Text section>
=======


    I am a big believer in the 80/20 rule and time is the biggest constraint, in my opinion, for SMBs (small and medium sized businesses). Create the blog posts and syndicate them using Ping.fm to Twitter and Facebook, listen and interact on Twitter/blog/Facebook Fan page and, if a business has creative talent, I think that YouTube is an excellent strategy simply because of the sheer VOLUME of traffic it has. TubeMogul or TrafficGeyser could enable a business to syndicate that video to tons of websites, with TrafficGeyser offering some ability to automatically create podcasts by stripping out audio segments and transcribing the videos and sending content to article posting sites.

    The tools for entrepreneurs/SMBs are being created each day. They just need to find them, utilize them consistently and, above everything else, add value to the end customer (viewer/reader) and hopefully some traction will occur.

    Keep up the great show David

    Dan Ross
    @BetterBizIdeas

    P.S. Call to Actions are important - gotta ask for email addresses, people to subscribe, etc :)
  • Dan - Very much nail right on the head there.

    The tools are there.
    The eyeballs can be there.
    It is up the Small Business Owner/Entrepreneur to become the creator and make something worth reading/watching/listening to.

    And great point, on 80/20 it is the biggest setback. You can't just stick it out there (build and they will come). Truth is, no one will come.

    You have to build relationships. Give first. Take time.

    In my opinion, 20% of your time creating awesome content. 80% of the time promoting, building your brand, cultivating relationships, reaching out, guest posting, etc.
  • I've found the same thing happens when I work with businesses. They HAVE a website up, but they don't ever update content. When I start helping them develop their web presence, I stress the importance of having a blog to develop the relationships with their clients.

    The share buttons are a great tip as well as we are in the age of being social with our marketing and need to be found by our audience.

=======

According to the marketing comments, how should time be divided between creating content and other work? The listing that follows has no connection to the marketing comments.

Data extract>
=======

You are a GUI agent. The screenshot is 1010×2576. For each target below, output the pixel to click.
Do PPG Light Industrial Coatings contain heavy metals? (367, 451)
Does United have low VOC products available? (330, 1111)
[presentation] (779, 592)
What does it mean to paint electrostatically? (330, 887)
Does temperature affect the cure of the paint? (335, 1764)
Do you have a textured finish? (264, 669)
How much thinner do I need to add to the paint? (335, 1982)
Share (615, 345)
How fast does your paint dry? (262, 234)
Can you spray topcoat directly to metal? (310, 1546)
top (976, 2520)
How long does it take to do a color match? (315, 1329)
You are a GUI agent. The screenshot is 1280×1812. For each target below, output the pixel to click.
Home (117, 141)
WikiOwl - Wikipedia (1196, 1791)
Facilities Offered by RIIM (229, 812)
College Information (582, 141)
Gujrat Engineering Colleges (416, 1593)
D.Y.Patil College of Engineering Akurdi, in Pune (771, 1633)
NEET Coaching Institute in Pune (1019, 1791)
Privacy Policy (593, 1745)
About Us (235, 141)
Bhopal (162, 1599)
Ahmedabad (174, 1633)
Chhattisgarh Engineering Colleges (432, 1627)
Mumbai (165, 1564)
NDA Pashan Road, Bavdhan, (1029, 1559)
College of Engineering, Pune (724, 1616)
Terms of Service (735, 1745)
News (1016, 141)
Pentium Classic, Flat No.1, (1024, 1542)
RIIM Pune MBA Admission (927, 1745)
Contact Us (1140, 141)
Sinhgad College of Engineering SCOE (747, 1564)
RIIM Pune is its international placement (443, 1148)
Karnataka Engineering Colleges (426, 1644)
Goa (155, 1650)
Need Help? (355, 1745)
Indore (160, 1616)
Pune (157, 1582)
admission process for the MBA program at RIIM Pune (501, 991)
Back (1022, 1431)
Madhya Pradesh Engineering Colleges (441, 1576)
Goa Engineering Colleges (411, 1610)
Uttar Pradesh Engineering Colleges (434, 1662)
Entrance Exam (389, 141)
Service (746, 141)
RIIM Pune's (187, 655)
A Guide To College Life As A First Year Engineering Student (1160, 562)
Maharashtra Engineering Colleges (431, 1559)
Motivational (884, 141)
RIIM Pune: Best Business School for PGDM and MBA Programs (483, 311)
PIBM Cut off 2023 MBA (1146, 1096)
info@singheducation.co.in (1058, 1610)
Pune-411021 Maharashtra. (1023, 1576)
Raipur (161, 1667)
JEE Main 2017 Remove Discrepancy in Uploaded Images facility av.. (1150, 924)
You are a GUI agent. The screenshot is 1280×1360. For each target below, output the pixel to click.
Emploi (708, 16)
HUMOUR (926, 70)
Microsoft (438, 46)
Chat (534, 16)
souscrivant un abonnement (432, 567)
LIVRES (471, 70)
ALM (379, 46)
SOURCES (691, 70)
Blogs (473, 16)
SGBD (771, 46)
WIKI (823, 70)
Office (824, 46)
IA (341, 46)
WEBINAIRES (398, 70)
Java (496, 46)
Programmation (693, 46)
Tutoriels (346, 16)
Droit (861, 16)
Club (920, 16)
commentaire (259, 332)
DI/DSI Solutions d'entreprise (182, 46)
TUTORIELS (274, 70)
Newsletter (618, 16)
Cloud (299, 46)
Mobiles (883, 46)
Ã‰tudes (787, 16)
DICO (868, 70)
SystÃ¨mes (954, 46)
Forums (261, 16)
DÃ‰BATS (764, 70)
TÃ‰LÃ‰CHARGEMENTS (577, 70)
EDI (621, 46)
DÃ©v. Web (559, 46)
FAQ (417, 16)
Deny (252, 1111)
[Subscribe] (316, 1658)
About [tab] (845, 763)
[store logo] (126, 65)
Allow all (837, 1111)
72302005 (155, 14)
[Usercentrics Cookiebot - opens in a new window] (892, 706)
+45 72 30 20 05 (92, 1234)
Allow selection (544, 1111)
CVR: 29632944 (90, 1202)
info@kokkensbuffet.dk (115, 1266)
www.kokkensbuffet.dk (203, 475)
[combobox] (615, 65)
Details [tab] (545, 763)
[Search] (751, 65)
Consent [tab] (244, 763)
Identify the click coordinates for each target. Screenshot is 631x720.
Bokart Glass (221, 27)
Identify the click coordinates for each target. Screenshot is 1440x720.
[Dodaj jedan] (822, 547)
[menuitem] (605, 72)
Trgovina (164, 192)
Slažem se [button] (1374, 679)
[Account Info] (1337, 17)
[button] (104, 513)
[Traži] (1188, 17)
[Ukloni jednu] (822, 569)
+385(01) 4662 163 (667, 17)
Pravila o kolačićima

=======

Result of this task>
About 20% of the time should go to creating awesome content and 80% to promoting, building the brand, cultivating relationships, reaching out, and guest posting.